The whole listing is to be transcribed exactly as it stands.

▸ **GIVEN DATA**
┌──

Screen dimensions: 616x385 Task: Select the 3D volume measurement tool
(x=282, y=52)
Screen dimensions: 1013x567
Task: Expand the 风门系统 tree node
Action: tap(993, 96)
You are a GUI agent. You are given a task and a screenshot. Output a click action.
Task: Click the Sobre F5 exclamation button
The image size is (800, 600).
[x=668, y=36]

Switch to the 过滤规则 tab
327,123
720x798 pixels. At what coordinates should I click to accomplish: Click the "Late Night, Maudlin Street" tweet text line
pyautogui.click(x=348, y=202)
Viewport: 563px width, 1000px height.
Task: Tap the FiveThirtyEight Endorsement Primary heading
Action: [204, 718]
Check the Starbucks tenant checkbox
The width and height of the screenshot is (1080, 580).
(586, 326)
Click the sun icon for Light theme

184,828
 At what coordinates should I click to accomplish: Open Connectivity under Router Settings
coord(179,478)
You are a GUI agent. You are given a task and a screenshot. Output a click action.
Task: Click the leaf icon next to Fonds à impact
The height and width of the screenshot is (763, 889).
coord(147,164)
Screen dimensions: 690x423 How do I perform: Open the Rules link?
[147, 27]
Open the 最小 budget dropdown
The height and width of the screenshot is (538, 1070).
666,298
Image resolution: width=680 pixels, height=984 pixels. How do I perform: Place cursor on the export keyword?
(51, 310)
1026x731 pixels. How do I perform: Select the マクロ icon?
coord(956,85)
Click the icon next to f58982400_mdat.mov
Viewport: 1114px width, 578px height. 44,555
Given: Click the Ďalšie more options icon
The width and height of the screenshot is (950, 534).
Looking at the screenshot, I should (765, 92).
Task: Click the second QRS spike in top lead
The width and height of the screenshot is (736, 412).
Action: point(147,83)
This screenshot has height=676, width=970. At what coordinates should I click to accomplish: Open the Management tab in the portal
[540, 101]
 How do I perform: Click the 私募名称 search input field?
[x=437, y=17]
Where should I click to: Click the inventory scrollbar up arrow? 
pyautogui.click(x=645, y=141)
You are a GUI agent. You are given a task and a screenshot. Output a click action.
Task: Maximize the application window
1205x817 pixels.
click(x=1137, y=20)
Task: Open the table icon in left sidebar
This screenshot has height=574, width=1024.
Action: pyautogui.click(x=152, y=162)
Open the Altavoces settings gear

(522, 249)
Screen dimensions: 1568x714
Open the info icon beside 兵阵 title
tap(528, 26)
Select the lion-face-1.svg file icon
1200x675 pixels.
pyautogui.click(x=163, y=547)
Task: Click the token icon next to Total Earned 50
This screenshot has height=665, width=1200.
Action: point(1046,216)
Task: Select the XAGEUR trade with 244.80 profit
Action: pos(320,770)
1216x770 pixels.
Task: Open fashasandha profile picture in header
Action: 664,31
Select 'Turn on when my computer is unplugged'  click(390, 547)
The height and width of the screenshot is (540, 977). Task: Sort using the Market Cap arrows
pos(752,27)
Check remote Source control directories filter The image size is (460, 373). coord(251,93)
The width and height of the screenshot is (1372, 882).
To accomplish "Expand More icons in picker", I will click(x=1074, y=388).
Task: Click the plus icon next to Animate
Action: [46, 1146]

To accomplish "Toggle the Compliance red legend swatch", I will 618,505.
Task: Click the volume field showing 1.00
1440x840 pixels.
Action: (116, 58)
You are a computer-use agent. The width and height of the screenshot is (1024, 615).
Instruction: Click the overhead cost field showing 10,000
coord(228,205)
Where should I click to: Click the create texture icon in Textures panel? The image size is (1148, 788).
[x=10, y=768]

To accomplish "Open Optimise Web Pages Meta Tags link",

└──

▸ **ANSWER TO THIS PROBLEM**
Screen dimensions: 616x385 Task: Select the 3D volume measurement tool
(x=282, y=52)
Screen dimensions: 1013x567
Task: Expand the 风门系统 tree node
Action: tap(993, 96)
You are a GUI agent. You are given a task and a screenshot. Output a click action.
Task: Click the Sobre F5 exclamation button
The image size is (800, 600).
[x=668, y=36]

Switch to the 过滤规则 tab
327,123
720x798 pixels. At what coordinates should I click to accomplish: Click the "Late Night, Maudlin Street" tweet text line
pyautogui.click(x=348, y=202)
Viewport: 563px width, 1000px height.
Task: Tap the FiveThirtyEight Endorsement Primary heading
Action: [204, 718]
Check the Starbucks tenant checkbox
The width and height of the screenshot is (1080, 580).
(586, 326)
Click the sun icon for Light theme

184,828
 At what coordinates should I click to accomplish: Open Connectivity under Router Settings
coord(179,478)
You are a GUI agent. You are given a task and a screenshot. Output a click action.
Task: Click the leaf icon next to Fonds à impact
The height and width of the screenshot is (763, 889).
coord(147,164)
Screen dimensions: 690x423 How do I perform: Open the Rules link?
[147, 27]
Open the 最小 budget dropdown
The height and width of the screenshot is (538, 1070).
666,298
Image resolution: width=680 pixels, height=984 pixels. How do I perform: Place cursor on the export keyword?
(51, 310)
1026x731 pixels. How do I perform: Select the マクロ icon?
coord(956,85)
Click the icon next to f58982400_mdat.mov
Viewport: 1114px width, 578px height. 44,555
Given: Click the Ďalšie more options icon
The width and height of the screenshot is (950, 534).
Looking at the screenshot, I should (765, 92).
Task: Click the second QRS spike in top lead
The width and height of the screenshot is (736, 412).
Action: point(147,83)
This screenshot has height=676, width=970. At what coordinates should I click to accomplish: Open the Management tab in the portal
[540, 101]
 How do I perform: Click the 私募名称 search input field?
[x=437, y=17]
Where should I click to: Click the inventory scrollbar up arrow? 
pyautogui.click(x=645, y=141)
You are a GUI agent. You are given a task and a screenshot. Output a click action.
Task: Maximize the application window
1205x817 pixels.
click(x=1137, y=20)
Task: Open the table icon in left sidebar
This screenshot has height=574, width=1024.
Action: pyautogui.click(x=152, y=162)
Open the Altavoces settings gear

(522, 249)
Screen dimensions: 1568x714
Open the info icon beside 兵阵 title
tap(528, 26)
Select the lion-face-1.svg file icon
1200x675 pixels.
pyautogui.click(x=163, y=547)
Task: Click the token icon next to Total Earned 50
This screenshot has height=665, width=1200.
Action: point(1046,216)
Task: Select the XAGEUR trade with 244.80 profit
Action: pos(320,770)
1216x770 pixels.
Task: Open fashasandha profile picture in header
Action: 664,31
Select 'Turn on when my computer is unplugged'  click(390, 547)
The height and width of the screenshot is (540, 977). Task: Sort using the Market Cap arrows
pos(752,27)
Check remote Source control directories filter The image size is (460, 373). coord(251,93)
The width and height of the screenshot is (1372, 882).
To accomplish "Expand More icons in picker", I will click(x=1074, y=388).
Task: Click the plus icon next to Animate
Action: [46, 1146]

To accomplish "Toggle the Compliance red legend swatch", I will 618,505.
Task: Click the volume field showing 1.00
1440x840 pixels.
Action: (116, 58)
You are a computer-use agent. The width and height of the screenshot is (1024, 615).
Instruction: Click the overhead cost field showing 10,000
coord(228,205)
Where should I click to: Click the create texture icon in Textures panel? The image size is (1148, 788).
[x=10, y=768]

To accomplish "Open Optimise Web Pages Meta Tags link",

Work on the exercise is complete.